In full and word for word, copy the records that follow.

» Stored data:
* * * *
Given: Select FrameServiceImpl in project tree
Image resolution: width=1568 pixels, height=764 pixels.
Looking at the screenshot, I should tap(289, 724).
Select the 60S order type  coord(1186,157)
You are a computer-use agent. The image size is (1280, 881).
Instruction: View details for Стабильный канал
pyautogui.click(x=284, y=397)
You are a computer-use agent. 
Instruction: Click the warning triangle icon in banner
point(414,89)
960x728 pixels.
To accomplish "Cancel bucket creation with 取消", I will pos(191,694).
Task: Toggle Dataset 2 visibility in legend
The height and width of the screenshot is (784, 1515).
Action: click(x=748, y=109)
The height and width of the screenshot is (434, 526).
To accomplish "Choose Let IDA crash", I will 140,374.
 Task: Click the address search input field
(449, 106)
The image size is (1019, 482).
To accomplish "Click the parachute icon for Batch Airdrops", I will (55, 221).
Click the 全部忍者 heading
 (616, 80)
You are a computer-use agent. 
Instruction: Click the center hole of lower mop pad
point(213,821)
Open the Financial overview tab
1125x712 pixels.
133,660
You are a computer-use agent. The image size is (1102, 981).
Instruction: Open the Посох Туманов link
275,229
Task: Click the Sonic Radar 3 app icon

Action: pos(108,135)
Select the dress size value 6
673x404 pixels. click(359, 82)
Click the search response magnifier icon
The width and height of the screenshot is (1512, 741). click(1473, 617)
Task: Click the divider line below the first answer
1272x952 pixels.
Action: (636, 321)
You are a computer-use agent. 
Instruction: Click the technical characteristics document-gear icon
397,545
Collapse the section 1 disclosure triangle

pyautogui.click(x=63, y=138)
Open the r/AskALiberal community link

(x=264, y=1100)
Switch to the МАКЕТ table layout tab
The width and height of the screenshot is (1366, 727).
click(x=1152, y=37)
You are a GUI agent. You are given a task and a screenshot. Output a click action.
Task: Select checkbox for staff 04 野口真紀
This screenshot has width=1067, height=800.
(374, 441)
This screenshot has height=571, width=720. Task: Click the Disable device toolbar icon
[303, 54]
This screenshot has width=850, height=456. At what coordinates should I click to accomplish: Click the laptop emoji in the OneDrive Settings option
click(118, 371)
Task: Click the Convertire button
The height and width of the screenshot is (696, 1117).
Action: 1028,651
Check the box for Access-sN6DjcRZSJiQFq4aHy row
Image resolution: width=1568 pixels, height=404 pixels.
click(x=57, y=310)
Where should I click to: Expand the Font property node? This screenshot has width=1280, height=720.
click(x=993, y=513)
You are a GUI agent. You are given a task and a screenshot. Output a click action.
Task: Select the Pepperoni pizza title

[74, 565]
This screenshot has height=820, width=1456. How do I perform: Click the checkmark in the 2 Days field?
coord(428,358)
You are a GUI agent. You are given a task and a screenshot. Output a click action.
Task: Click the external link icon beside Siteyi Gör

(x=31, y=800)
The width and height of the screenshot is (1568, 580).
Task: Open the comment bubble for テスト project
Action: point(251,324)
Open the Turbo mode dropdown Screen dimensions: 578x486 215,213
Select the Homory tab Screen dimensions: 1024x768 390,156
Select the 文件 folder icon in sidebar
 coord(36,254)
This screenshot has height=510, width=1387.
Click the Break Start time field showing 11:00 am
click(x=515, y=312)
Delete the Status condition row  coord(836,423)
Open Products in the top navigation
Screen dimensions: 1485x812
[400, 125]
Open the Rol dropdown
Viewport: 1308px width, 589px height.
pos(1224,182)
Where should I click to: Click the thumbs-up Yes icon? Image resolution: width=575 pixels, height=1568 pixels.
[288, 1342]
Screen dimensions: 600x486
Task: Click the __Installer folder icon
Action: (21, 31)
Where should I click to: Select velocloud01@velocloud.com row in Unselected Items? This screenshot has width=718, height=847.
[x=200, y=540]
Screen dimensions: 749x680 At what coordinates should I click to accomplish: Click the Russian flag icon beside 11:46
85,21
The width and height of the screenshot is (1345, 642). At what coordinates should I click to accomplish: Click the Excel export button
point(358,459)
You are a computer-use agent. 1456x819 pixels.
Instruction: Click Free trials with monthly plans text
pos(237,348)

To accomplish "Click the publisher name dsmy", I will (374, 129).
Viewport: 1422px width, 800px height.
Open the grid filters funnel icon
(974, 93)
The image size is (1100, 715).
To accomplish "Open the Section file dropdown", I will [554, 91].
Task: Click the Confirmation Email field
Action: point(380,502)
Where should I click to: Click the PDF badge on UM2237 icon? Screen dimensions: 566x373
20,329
* * * *
» COMPLETED EXERCISE:
Given: Select FrameServiceImpl in project tree
Image resolution: width=1568 pixels, height=764 pixels.
Looking at the screenshot, I should tap(289, 724).
Select the 60S order type  coord(1186,157)
You are a computer-use agent. The image size is (1280, 881).
Instruction: View details for Стабильный канал
pyautogui.click(x=284, y=397)
You are a computer-use agent. 
Instruction: Click the warning triangle icon in banner
point(414,89)
960x728 pixels.
To accomplish "Cancel bucket creation with 取消", I will pos(191,694).
Task: Toggle Dataset 2 visibility in legend
The height and width of the screenshot is (784, 1515).
Action: click(x=748, y=109)
The height and width of the screenshot is (434, 526).
To accomplish "Choose Let IDA crash", I will 140,374.
 Task: Click the address search input field
(449, 106)
The image size is (1019, 482).
To accomplish "Click the parachute icon for Batch Airdrops", I will (55, 221).
Click the 全部忍者 heading
 (616, 80)
You are a computer-use agent. 
Instruction: Click the center hole of lower mop pad
point(213,821)
Open the Financial overview tab
1125x712 pixels.
133,660
You are a computer-use agent. The image size is (1102, 981).
Instruction: Open the Посох Туманов link
275,229
Task: Click the Sonic Radar 3 app icon

Action: pos(108,135)
Select the dress size value 6
673x404 pixels. click(359, 82)
Click the search response magnifier icon
The width and height of the screenshot is (1512, 741). click(1473, 617)
Task: Click the divider line below the first answer
1272x952 pixels.
Action: (636, 321)
You are a computer-use agent. 
Instruction: Click the technical characteristics document-gear icon
397,545
Collapse the section 1 disclosure triangle

pyautogui.click(x=63, y=138)
Open the r/AskALiberal community link

(x=264, y=1100)
Switch to the МАКЕТ table layout tab
The width and height of the screenshot is (1366, 727).
click(x=1152, y=37)
You are a GUI agent. You are given a task and a screenshot. Output a click action.
Task: Select checkbox for staff 04 野口真紀
This screenshot has width=1067, height=800.
(374, 441)
This screenshot has height=571, width=720. Task: Click the Disable device toolbar icon
[303, 54]
This screenshot has width=850, height=456. At what coordinates should I click to accomplish: Click the laptop emoji in the OneDrive Settings option
click(118, 371)
Task: Click the Convertire button
The height and width of the screenshot is (696, 1117).
Action: 1028,651
Check the box for Access-sN6DjcRZSJiQFq4aHy row
Image resolution: width=1568 pixels, height=404 pixels.
click(x=57, y=310)
Where should I click to: Expand the Font property node? This screenshot has width=1280, height=720.
click(x=993, y=513)
You are a GUI agent. You are given a task and a screenshot. Output a click action.
Task: Select the Pepperoni pizza title

[74, 565]
This screenshot has height=820, width=1456. How do I perform: Click the checkmark in the 2 Days field?
coord(428,358)
You are a GUI agent. You are given a task and a screenshot. Output a click action.
Task: Click the external link icon beside Siteyi Gör

(x=31, y=800)
The width and height of the screenshot is (1568, 580).
Task: Open the comment bubble for テスト project
Action: point(251,324)
Open the Turbo mode dropdown Screen dimensions: 578x486 215,213
Select the Homory tab Screen dimensions: 1024x768 390,156
Select the 文件 folder icon in sidebar
 coord(36,254)
This screenshot has height=510, width=1387.
Click the Break Start time field showing 11:00 am
click(x=515, y=312)
Delete the Status condition row  coord(836,423)
Open Products in the top navigation
Screen dimensions: 1485x812
[400, 125]
Open the Rol dropdown
Viewport: 1308px width, 589px height.
pos(1224,182)
Where should I click to: Click the thumbs-up Yes icon? Image resolution: width=575 pixels, height=1568 pixels.
[288, 1342]
Screen dimensions: 600x486
Task: Click the __Installer folder icon
Action: (21, 31)
Where should I click to: Select velocloud01@velocloud.com row in Unselected Items? This screenshot has width=718, height=847.
[x=200, y=540]
Screen dimensions: 749x680 At what coordinates should I click to accomplish: Click the Russian flag icon beside 11:46
85,21
The width and height of the screenshot is (1345, 642). At what coordinates should I click to accomplish: Click the Excel export button
point(358,459)
You are a computer-use agent. 1456x819 pixels.
Instruction: Click Free trials with monthly plans text
pos(237,348)

To accomplish "Click the publisher name dsmy", I will (374, 129).
Viewport: 1422px width, 800px height.
Open the grid filters funnel icon
(974, 93)
The image size is (1100, 715).
To accomplish "Open the Section file dropdown", I will [554, 91].
Task: Click the Confirmation Email field
Action: point(380,502)
Where should I click to: Click the PDF badge on UM2237 icon? Screen dimensions: 566x373
20,329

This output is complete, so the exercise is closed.